-------- Source records --------

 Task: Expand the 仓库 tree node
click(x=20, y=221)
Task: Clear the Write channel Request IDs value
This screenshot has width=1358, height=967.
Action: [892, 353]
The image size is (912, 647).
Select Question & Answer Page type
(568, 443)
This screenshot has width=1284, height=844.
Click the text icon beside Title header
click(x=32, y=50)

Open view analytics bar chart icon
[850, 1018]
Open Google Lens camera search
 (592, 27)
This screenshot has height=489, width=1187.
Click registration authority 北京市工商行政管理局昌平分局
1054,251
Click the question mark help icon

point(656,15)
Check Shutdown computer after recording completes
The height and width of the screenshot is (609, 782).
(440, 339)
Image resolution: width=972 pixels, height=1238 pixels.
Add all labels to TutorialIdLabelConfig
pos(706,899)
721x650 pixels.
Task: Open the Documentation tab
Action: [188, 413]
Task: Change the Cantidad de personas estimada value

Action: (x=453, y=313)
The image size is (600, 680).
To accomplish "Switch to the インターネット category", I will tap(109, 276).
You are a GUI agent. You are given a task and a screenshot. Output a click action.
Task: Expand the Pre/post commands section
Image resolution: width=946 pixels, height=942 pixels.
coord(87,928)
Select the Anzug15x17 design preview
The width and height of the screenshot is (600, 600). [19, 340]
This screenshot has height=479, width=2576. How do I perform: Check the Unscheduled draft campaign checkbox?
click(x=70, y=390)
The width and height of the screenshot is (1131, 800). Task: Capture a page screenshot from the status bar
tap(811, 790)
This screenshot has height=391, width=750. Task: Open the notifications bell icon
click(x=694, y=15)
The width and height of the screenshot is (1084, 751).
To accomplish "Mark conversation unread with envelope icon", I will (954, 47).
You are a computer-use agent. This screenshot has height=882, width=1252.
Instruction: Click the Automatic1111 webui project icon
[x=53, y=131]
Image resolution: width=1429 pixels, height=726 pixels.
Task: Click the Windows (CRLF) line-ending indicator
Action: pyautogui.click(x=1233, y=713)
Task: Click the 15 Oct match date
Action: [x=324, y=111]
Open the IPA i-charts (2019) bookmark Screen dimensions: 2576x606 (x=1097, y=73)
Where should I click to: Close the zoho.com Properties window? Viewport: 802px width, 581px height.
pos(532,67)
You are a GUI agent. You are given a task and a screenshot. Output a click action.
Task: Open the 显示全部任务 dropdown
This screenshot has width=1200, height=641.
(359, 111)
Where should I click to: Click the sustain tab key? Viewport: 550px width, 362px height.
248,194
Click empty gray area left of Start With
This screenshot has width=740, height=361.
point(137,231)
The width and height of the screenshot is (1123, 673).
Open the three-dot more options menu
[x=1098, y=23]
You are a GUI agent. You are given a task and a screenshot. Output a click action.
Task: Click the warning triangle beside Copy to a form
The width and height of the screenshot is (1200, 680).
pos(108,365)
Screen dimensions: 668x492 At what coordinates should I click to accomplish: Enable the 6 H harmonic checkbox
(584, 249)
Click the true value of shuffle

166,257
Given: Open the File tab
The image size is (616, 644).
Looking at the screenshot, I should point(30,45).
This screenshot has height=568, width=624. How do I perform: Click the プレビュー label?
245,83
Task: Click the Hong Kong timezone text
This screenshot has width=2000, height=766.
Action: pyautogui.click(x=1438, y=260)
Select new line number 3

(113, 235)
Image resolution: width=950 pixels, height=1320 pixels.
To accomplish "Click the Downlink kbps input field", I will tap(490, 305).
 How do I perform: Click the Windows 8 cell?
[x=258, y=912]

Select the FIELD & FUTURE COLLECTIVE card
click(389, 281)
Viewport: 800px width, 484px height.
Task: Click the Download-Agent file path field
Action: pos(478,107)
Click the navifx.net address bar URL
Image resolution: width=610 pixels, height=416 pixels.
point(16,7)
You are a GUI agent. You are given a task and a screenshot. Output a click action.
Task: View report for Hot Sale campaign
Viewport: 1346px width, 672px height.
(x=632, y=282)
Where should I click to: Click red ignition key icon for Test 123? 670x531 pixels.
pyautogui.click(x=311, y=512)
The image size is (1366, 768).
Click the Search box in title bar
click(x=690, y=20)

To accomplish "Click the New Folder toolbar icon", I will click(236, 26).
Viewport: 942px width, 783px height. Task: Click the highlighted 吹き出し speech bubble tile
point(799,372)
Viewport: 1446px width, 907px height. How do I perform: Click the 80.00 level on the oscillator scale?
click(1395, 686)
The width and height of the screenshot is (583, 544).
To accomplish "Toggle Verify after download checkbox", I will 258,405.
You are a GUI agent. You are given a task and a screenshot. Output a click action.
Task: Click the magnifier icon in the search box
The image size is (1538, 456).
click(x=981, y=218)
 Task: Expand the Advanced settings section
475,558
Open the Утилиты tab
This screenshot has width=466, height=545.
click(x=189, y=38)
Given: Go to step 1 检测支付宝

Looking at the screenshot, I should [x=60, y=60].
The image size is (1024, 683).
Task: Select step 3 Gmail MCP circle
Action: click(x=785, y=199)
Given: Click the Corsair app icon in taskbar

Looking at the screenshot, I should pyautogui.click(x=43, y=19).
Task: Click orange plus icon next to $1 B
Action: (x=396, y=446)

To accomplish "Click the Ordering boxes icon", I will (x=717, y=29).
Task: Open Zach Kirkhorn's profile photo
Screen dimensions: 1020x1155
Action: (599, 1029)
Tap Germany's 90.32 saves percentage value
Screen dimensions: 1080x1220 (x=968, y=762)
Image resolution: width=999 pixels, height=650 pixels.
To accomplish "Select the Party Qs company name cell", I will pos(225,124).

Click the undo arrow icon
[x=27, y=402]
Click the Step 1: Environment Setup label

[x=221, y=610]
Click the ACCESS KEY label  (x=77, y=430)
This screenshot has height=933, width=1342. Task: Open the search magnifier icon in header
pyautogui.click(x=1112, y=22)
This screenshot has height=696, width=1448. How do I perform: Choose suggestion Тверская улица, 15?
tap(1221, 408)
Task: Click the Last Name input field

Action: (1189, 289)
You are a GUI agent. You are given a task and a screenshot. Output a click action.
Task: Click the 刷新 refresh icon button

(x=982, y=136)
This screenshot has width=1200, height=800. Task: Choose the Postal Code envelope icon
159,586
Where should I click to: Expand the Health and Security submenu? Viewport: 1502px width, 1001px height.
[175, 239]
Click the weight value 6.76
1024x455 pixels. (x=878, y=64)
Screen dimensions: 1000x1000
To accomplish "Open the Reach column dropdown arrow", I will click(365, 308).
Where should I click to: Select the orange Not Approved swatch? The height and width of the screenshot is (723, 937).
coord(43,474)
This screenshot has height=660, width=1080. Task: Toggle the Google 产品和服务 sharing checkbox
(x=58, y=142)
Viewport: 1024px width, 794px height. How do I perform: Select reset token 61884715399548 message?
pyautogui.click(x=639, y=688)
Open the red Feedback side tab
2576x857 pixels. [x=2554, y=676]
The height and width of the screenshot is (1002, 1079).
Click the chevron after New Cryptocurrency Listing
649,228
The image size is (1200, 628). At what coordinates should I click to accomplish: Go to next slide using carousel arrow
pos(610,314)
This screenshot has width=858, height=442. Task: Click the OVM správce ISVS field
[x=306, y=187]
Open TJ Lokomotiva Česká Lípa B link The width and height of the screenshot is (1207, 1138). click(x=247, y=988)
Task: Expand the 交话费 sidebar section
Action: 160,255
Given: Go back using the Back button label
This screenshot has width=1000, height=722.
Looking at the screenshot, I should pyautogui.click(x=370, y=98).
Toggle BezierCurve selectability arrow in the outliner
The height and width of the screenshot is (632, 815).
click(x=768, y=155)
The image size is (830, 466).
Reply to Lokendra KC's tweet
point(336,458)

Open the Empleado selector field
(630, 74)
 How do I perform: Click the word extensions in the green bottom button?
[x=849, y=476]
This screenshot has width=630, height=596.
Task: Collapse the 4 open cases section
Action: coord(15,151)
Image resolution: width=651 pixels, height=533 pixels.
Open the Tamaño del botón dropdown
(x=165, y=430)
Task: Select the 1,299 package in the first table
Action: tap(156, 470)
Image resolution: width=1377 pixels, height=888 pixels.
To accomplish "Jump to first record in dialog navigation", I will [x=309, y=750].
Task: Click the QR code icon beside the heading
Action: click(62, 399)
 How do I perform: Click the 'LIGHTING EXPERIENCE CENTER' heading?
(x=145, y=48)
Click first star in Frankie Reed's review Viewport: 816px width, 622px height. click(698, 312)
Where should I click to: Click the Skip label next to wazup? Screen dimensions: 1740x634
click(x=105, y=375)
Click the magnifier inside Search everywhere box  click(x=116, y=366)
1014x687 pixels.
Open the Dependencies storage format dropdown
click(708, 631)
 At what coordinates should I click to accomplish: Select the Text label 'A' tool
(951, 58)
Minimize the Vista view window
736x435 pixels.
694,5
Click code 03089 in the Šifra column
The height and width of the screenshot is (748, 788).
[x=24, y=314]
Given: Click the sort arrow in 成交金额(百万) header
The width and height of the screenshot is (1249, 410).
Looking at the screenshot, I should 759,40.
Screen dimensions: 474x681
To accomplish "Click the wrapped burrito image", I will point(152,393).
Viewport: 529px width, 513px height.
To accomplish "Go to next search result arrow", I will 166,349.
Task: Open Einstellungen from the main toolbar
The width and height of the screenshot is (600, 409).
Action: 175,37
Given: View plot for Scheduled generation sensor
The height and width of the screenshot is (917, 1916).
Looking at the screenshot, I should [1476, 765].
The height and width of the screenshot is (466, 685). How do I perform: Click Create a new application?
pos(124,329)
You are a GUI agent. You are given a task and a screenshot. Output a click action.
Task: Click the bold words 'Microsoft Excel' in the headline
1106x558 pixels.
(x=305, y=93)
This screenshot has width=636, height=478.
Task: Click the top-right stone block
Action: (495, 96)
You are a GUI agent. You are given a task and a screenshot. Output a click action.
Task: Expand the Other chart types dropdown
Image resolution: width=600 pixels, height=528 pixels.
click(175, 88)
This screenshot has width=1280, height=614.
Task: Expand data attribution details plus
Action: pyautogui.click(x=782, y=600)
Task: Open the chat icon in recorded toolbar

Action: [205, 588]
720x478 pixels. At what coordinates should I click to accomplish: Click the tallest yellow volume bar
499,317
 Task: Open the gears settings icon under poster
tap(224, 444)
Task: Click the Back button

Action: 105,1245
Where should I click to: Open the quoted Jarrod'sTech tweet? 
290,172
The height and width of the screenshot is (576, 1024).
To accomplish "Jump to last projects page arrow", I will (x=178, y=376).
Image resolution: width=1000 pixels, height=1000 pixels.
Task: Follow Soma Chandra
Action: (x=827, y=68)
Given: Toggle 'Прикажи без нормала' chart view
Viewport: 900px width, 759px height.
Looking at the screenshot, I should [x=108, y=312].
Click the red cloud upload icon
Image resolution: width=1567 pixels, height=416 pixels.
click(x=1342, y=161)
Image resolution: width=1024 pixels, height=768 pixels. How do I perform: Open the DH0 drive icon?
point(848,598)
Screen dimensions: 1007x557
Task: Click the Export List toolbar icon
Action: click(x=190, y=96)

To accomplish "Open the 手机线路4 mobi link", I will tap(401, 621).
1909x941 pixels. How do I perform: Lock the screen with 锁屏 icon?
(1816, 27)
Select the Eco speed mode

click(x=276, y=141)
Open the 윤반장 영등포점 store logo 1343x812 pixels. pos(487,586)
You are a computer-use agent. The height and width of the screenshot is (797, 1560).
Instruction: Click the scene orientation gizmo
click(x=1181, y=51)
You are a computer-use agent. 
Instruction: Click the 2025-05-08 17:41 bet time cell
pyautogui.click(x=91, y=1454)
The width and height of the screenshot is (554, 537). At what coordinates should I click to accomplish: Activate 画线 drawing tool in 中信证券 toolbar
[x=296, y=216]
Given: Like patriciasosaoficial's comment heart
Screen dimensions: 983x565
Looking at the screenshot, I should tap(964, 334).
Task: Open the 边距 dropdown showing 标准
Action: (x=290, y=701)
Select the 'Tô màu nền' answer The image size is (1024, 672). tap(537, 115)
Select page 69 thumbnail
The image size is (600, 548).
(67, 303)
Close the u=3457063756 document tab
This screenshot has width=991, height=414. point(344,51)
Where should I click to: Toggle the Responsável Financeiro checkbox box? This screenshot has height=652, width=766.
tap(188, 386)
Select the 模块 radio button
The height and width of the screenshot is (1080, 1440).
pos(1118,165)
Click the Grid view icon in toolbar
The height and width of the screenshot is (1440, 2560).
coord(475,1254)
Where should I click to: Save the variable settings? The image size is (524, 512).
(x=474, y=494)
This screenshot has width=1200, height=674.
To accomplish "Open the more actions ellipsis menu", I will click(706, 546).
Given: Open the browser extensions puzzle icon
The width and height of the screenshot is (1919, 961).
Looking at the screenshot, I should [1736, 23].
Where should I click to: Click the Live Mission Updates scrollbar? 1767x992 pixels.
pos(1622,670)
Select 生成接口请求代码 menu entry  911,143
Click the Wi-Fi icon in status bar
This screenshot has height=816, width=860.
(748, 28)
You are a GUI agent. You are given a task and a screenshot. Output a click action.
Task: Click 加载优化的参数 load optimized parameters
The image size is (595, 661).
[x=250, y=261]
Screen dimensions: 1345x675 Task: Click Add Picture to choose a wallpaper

--------

**Task item:**
The range runs from the line with "Select the 模块 radio button" up to and including the line with "Given: Open the browser" in the listing above; please write out exactly those lines and nothing more.

**Written solution:**
Select the 模块 radio button
The height and width of the screenshot is (1080, 1440).
pos(1118,165)
Click the Grid view icon in toolbar
The height and width of the screenshot is (1440, 2560).
coord(475,1254)
Where should I click to: Save the variable settings? The image size is (524, 512).
(x=474, y=494)
This screenshot has width=1200, height=674.
To accomplish "Open the more actions ellipsis menu", I will click(706, 546).
Given: Open the browser extensions puzzle icon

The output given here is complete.